Laon - History

History

The holy district of Laon, which rises a hundred metres above the otherwise flat Picardy plain, has always held strategic importance. In the time of Julius Caesar there was a Gallic village named Bibrax where the Remis (inhabitants of the country round Reims) had to meet the onset of the confederated Belgae. Whatever may have been the precise locality of that battlefield, Laon was fortified by the Romans, and successively checked the invasions of the Franks, Burgundians, Vandals, Alans and Huns. At that time it was known as Alaudanum or Lugdunum Clavatum.

Remigius, archbishop of Reims, who baptised Clovis, was born in the Laonnais, and it was he who, at the end of the fifth century, instituted the bishopric of Laon. Thenceforward Laon was one of the principal towns of the kingdom of the Franks, and the possession of it was often disputed. Charles the Bald had enriched its church with the gift of very numerous domains. In about 847 the Irish philosopher John Scotus Eriugena appeared at the court of Charles the Bald, and was appointed head of the palace school. Eriugena spent the rest of his days in France, probably at Paris and Laon.

After the fall of the Carolingians Laon took the part of Charles of Lorraine, their heir, and Hugh Capet only succeeded in making himself master of the town by the connivance of the bishop, who, in return for this service, was made second ecclesiastical peer of the kingdom.

Early in the twelfth century the communes of France set about emancipating themselves, and the history of the commune of Laon is one of the richest and most varied. Anselm of Laon's school for theology and exegesis rapidly became the most famous in Europe. The citizens had profited by a temporary absence of Bishop Gaudry to secure from his representatives a communal charter, but he, on his return, purchased from the king of France the revocation of this document, and recommenced his oppressions. The consequence was a revolt, in which the episcopal palace was burnt and the bishop and several of his partisans were put to death on 25 April 1112 . Eversince The fire spread to the cathedral, and reduced it to ashes.
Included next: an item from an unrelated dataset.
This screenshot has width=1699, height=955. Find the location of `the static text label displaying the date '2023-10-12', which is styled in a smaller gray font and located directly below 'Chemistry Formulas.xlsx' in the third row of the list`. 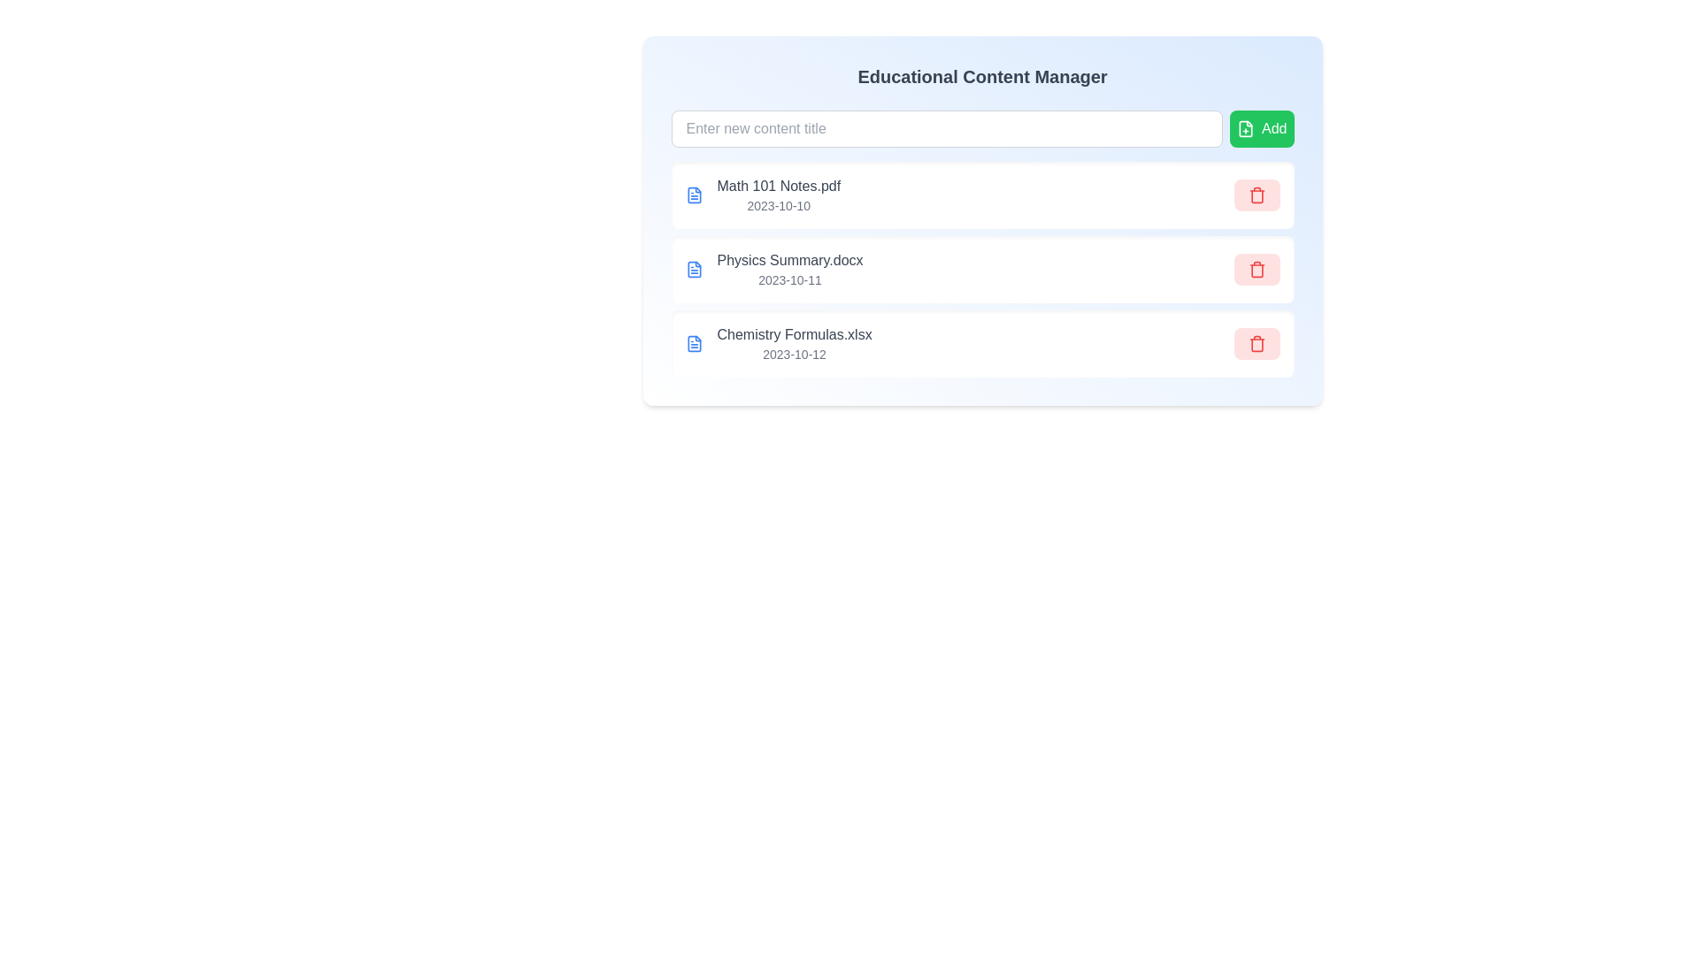

the static text label displaying the date '2023-10-12', which is styled in a smaller gray font and located directly below 'Chemistry Formulas.xlsx' in the third row of the list is located at coordinates (793, 355).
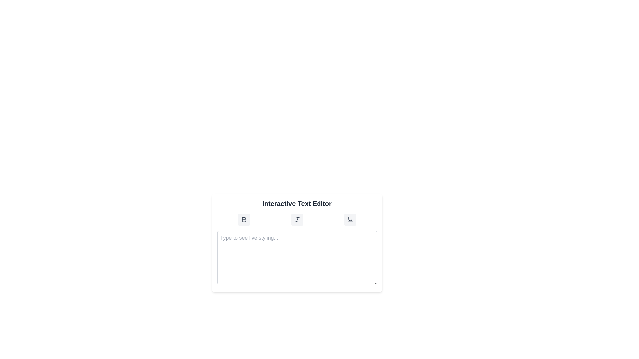 The height and width of the screenshot is (359, 639). Describe the element at coordinates (296, 220) in the screenshot. I see `the middle formatting button icon resembling the letter 'I'` at that location.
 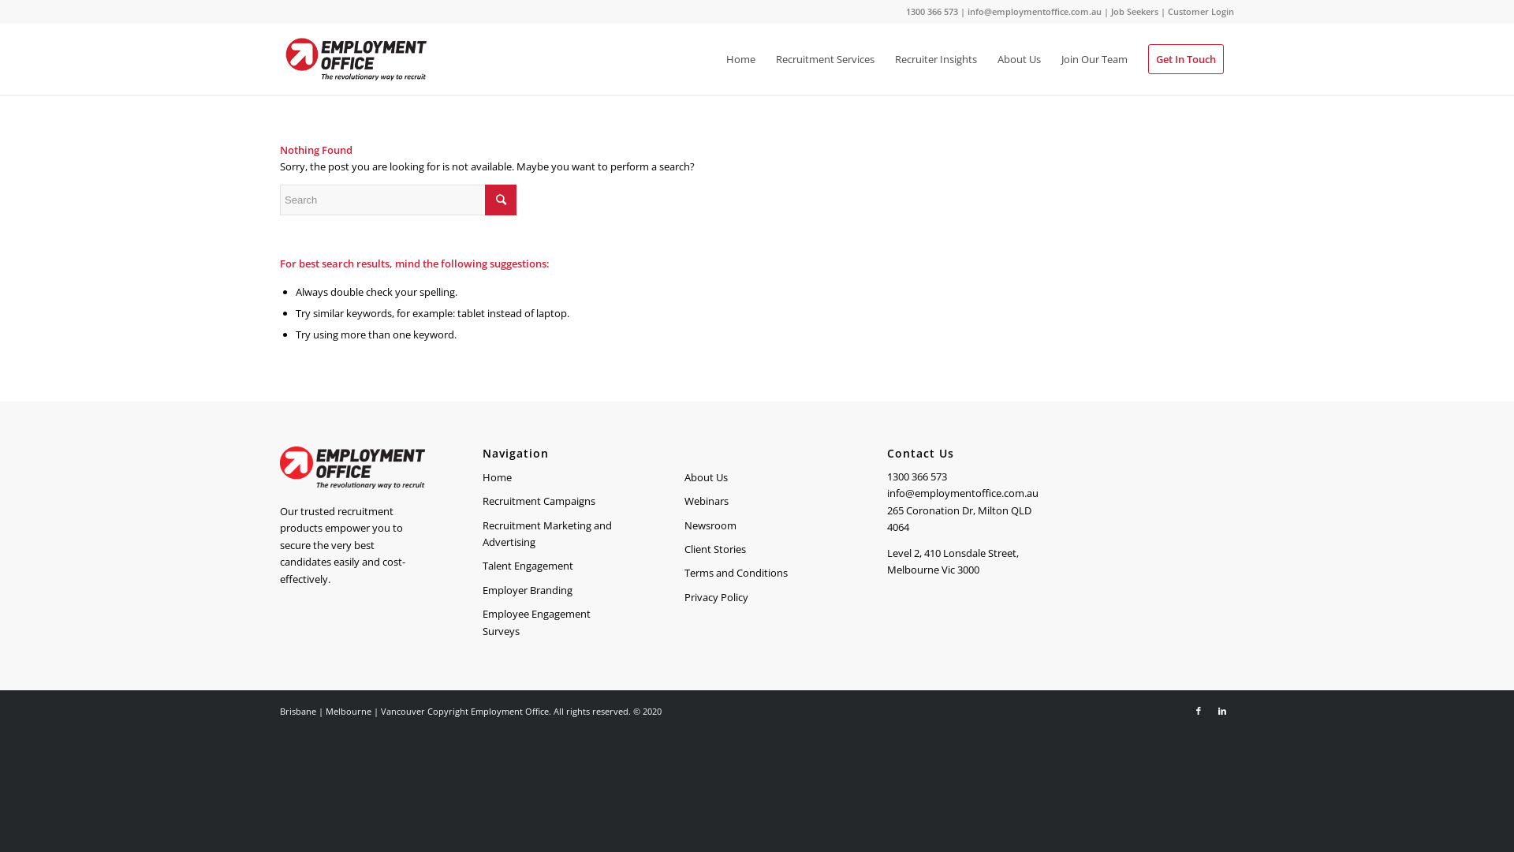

Uneasy at the result of their victory, the rioters went into hiding outside the town, which was anew pillaged by the people of the neighbourhood, eager to avenge the death of their bishop.
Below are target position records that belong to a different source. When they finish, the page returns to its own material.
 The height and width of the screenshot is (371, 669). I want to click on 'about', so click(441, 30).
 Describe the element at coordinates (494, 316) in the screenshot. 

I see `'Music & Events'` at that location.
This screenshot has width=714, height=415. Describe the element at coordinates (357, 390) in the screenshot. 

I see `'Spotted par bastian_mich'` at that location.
The king alternately intervened in favour of the bishop and of the inhabitants till 1239. After that date the liberties of Laon were no more contested till 1331, when the commune was abolished. During the Hundred Years' War it was attacked and taken by the Burgundians, who gave it up to the English, to be retaken by the French after the consecration of Charles VII. Under the League, Laon took the part of the Leaguers, and was taken by Henry IV.

At the Revolution Laon permanently lost its rank as a bishopric. During the campaign of 1814, Napoleon tried in vain to dislodge Blücher and Bülow from it in the Battle of Laon.

In 1870, during the Franco-Prussian War, an engineer blew up the powder magazine of the citadel at the moment when the German troops were entering the town. Many lives were lost; and the cathedral and the old episcopal palace were damaged. It surrendered to a German force on September 9, 1870.

In the fall of 1914, during World War I, German forces captured the town and held it until the Allied offensive in the summer of 1918.